The Hastings Chronicle reported:

The sun shone out brightly but it had scarcely risen above the horizon before it was obscured by the clouds, which hung heavily in the sky. Heavier clouds hung over the doomed prisoners.

At an early hour Rev. Mr. Brennan visited the prisoners and remained with them until the hour of their execution arrived.

During the whole of Sunday night people were streaming into the town from all quarters, and before daylight Monday morning all the hotels were crowded.

As early as 4 a.m. the grounds of the Court House were covered with an anxious crowd of not less than one thousand.

The crowd kept increasing, and every street and spot within the vicinity of the Courthouse was alive with a moving mass of humanity. There were old men with whitened locks and bent forms, and infants nursing on their mother’s breasts, young men and maidens, boys and girls, of all sizes and ages.

At ten o’clock, the hour fixed for the execution, there could not have been less than from five to six thousand people on the ground—some estimate the number present at from eight to nine thousand.

The vast multitude swayed to and fro and their attention was diverted by one of two small fights and wrestling matches. Many of the people in the crowd were drunk. Some unfeeling wretches exhibited their impatience by using such expressions as ‘hurry up there” and “bring them out”.

The procession solemnly approached the gallows. First came the Deputy Sheriffs and Bailiffs and the hooded hangman. With a “deathly pallor on her countenance” Mary Aylward, immediately followed by her husband Richard, stepped slowly, trembling, up the steps of the scaffold. And as Mary and Richard stood upon the platform, every breath was hushed, and they saw nothing but a sea of upturned, eager, anxious-looking faces. Mary was dressed all in white with a crepe shawl covering her shoulders. She also wore around her neck the noose – ready to be fastened to hooks on the gallows.

No sooner had they arrived on the platform, husband and wife fell upon their knees in prayer with Rev. Mr. Brennan. Following their devotions the priest assisted the Aylwards to their feet while the executioner hooked the ropes to the wooden cross-piece which would suspend them in death and covered their heads with the newly-made black hoods. This was done in an experienced, but nervous fashion, by the hangman, a short thickset man, dressed head-to-toe in a face-covering white gown.

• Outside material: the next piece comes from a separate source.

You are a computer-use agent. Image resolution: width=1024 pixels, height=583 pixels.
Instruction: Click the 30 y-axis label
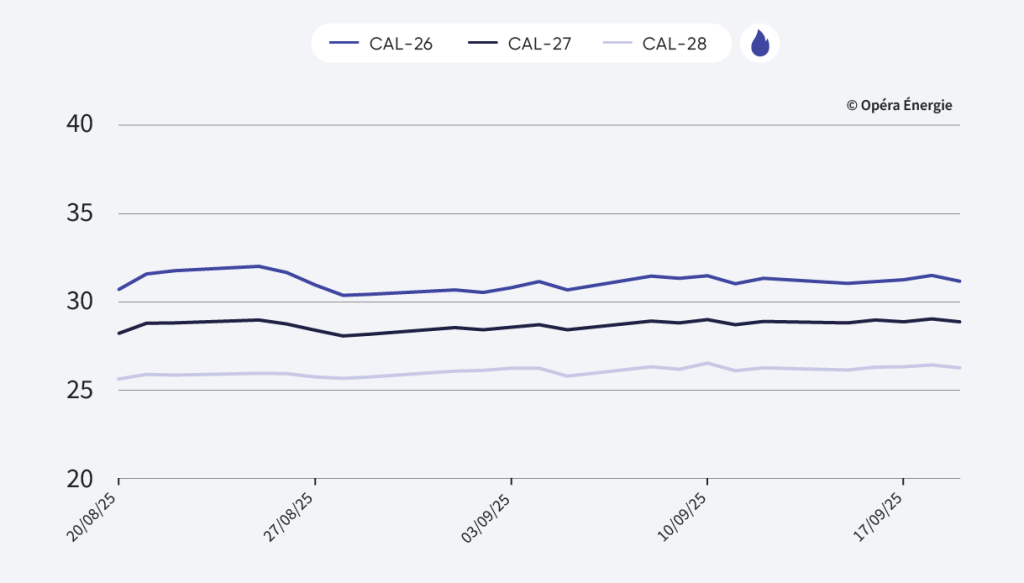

The male prisoner attempted to address the people present but was overcome by emotion and stopped. The Rev. Mr. Brennan then stepped forward and asked those present in their charity to pray for the repose of the souls of the unfortunate prisoners, that the Almighty God, through the merits of the passion of his only Son our Lord and Saviour Jesus Christ, would have mercy on their souls.

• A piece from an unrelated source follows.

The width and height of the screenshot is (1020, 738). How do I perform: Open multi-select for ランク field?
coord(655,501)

The prisoners then joined their spiritual advisers in the Lord’s prayer,- they were left alone on the fatal drop,- the ministers of religion having retired,- the fatal bolt was drawn, and the two unfortunate beings stood in the presence of their Maker.

Let us hope that the mercy which an outraged law could not accord them in this world will be extended to them on the other side of the grave.

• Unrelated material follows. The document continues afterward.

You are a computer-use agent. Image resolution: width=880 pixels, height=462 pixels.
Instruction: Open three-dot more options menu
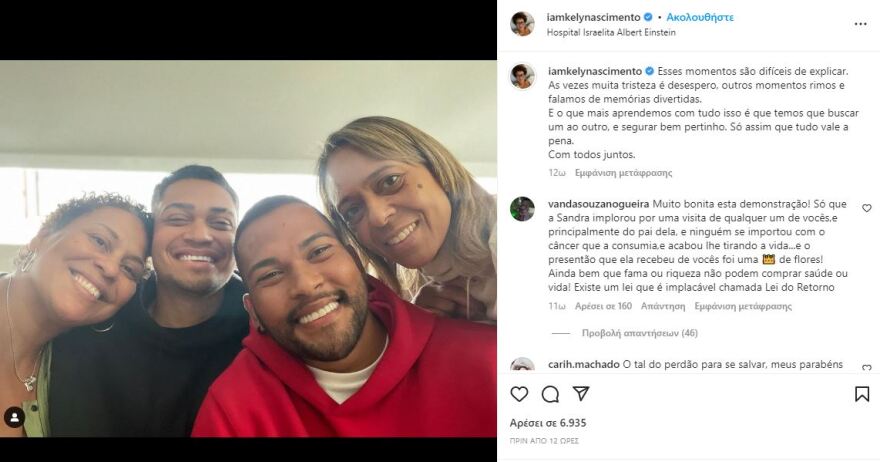coord(860,24)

The Rev. Mr. Brennan, who bore up remarkably well amidst the trying scene, was finally so overcome by his emotions that he was obliged to be carried out of the room. A Mass in behalf of the prisoners has been said in the morning in the Church, which was crowded to overflowing.

The drop was very short, and the male prisoner struggled fearfully for a few minutes when life became extinct, although the muscular spasms continued for some six or several minutes afterwards. The Doctors say that life was extinct in 2 ½ minutes. Mrs. Aylward died almost without a struggle, life being extinct in 1 ½ minutes. The bodies were allowed to remain suspended for about 35 minutes when they were taken down, and delivered into the care of their friends.